2. LCHF, restrizione e manipolazione del consumo di carboidrati.

Mircuz fa una domanda secondo me molto pertinente - "L'adattamento per ottenere un migliore consumo energetico lo otteniamo anche solo riducendo l'intensità degli allenamenti, o bisogna per forza sviluppare un maggiore volume di lavoro?"
Chiaramente la preoccupazione è - ho solo tot ore la settimana per fare allenamenti, se faccio più volume a bassa intensità miglioro il mio OFM ma perdo altre abilità perché non li ho allenato. O faccio corsa lenta o faccio corsa veloce. Secondo me la risposta è la periodizzazione - in una prima fase si fa quasi esclusivamente la corsa lenta per creare una base di densità di mitochondria e OFM e poi in una second fase si introduce la corsa più veloce per sviluppare VO2Max, resistenza in soglia ecc. ma mantenendo almeno una corsa la settimana in cui si fa sempre corsa lenta per continuare il lavoro sulla mitochondria e OFM.

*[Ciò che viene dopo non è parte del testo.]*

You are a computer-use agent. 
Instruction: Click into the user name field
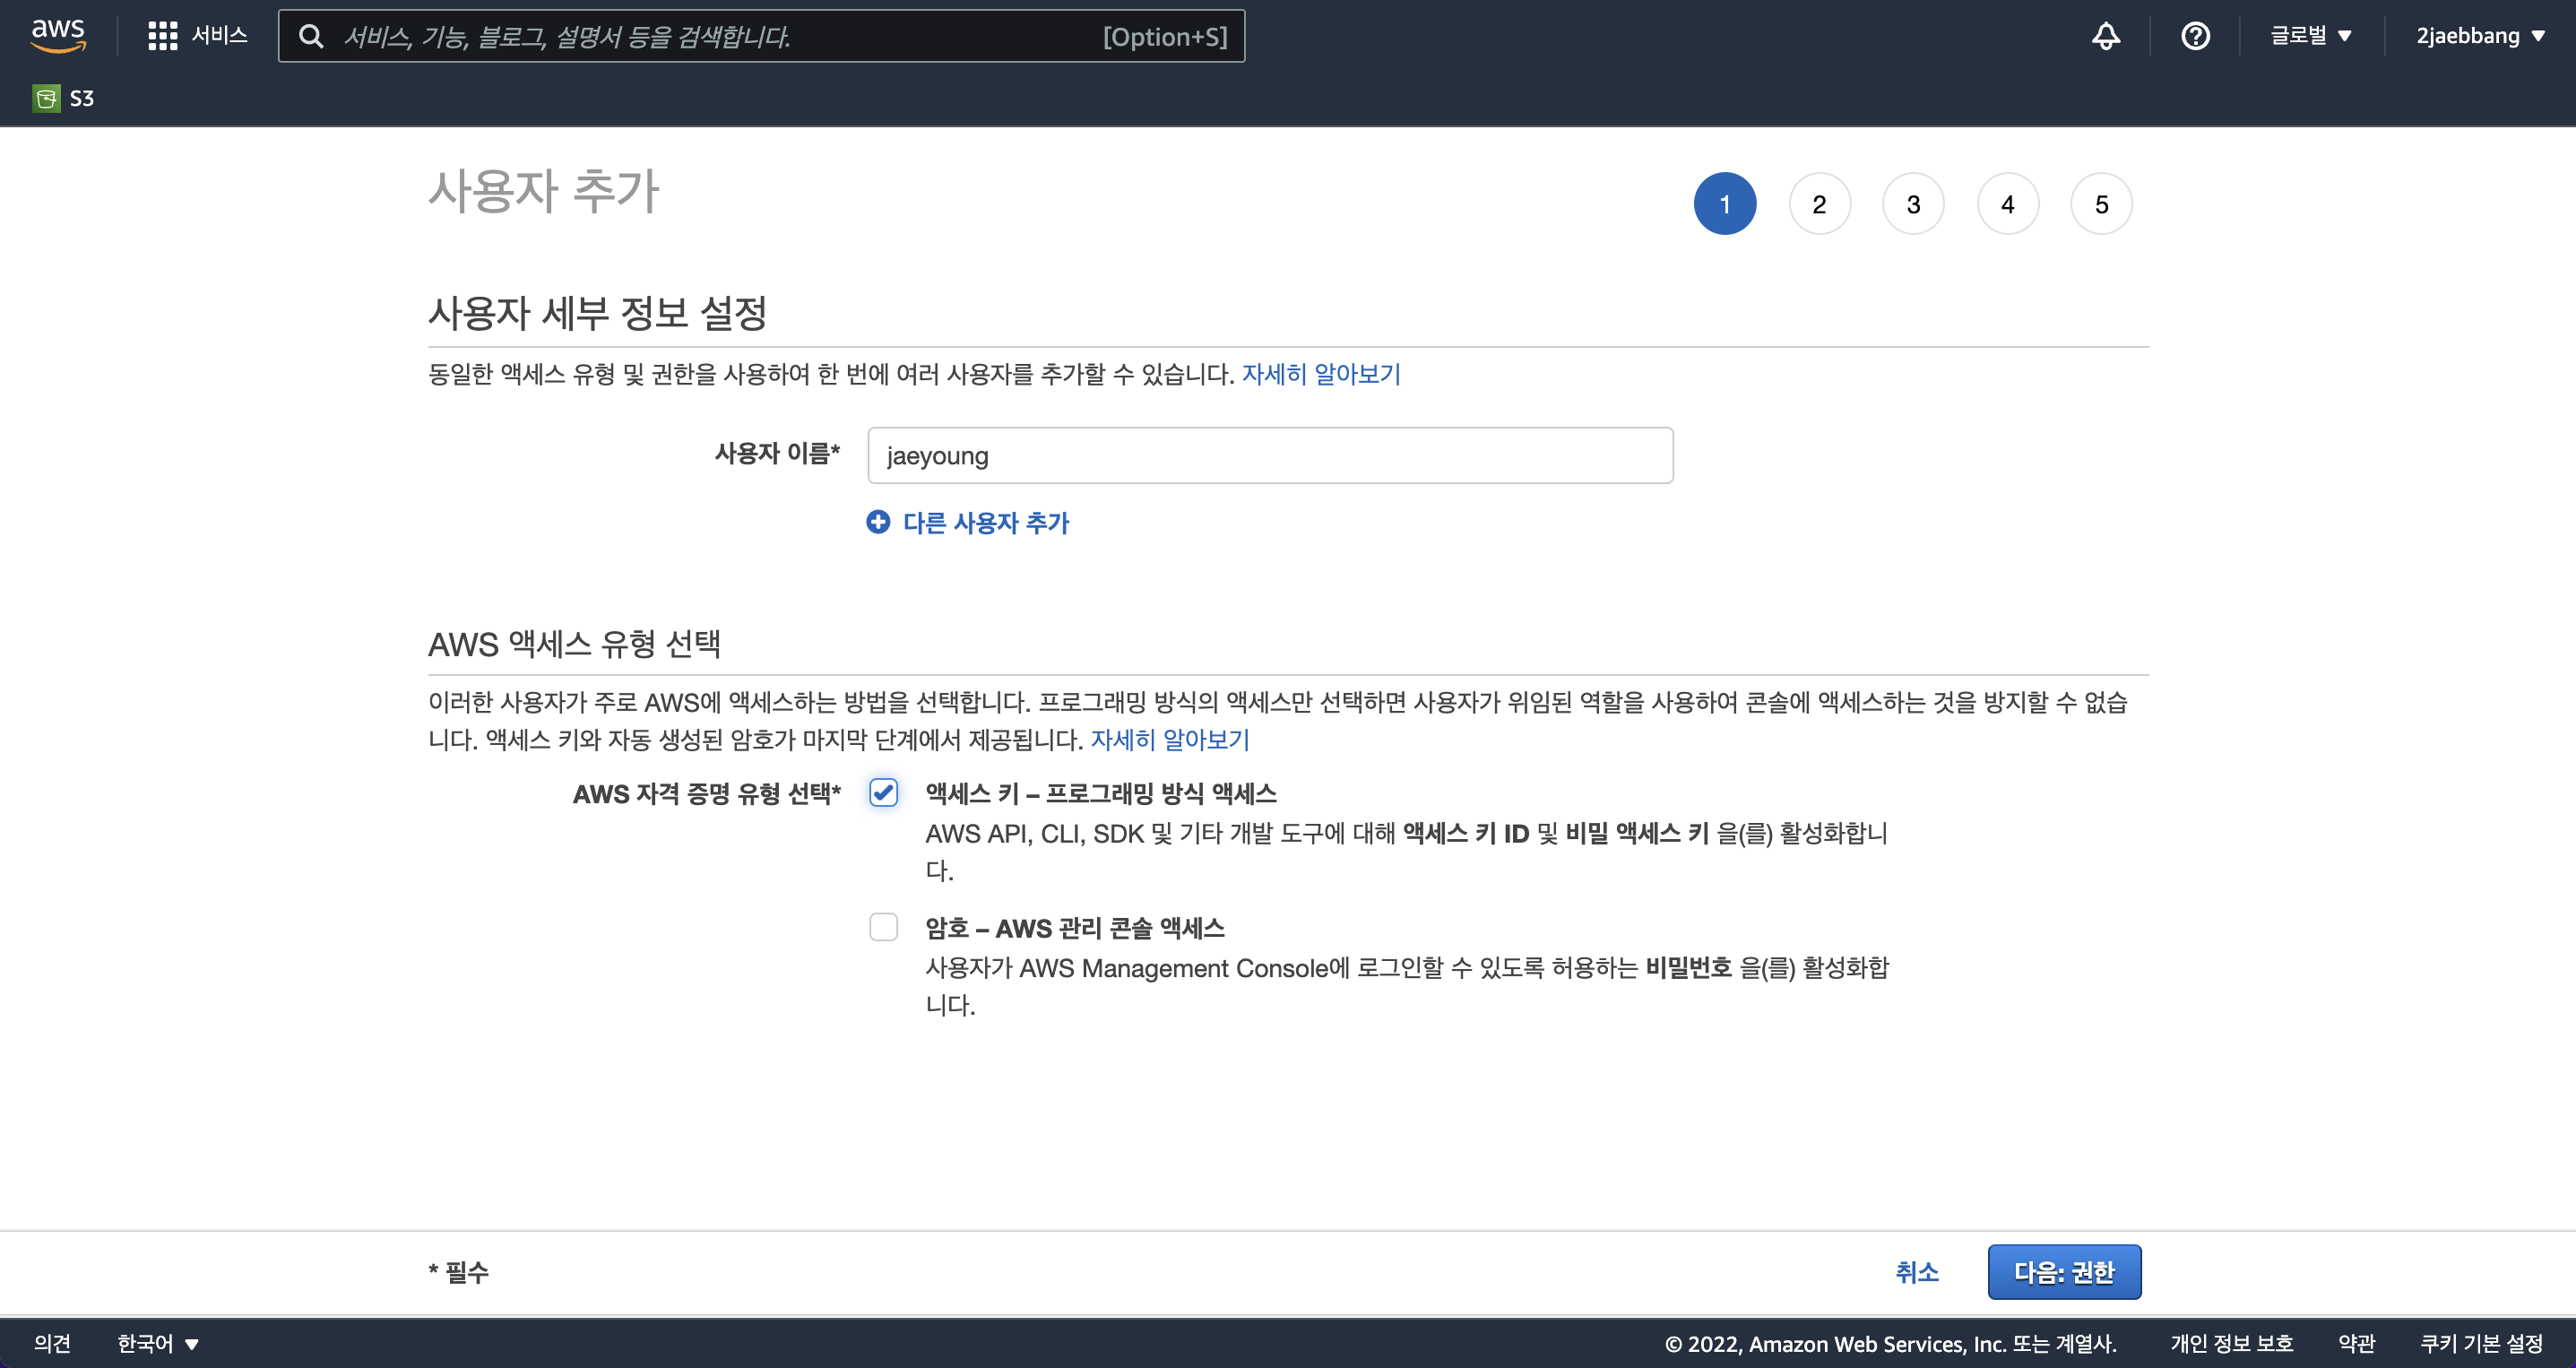coord(1269,456)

Qualcuno dirà - ma cosi la storia del 80/20 va fuori dalla finestra. Non necessariamente! La divisione 80/20 è considerata sul arco di una stagione. Se si fa un primo periodo in cui la divisione è 95/5 e poi dopo periodi in cui la divisione è 70/30 o anche 60/40 (ricordando che lavori di riscaldamento e defaticamento contano nella parte corsa lenta) alla fine possiamo avere una divisione 80/20.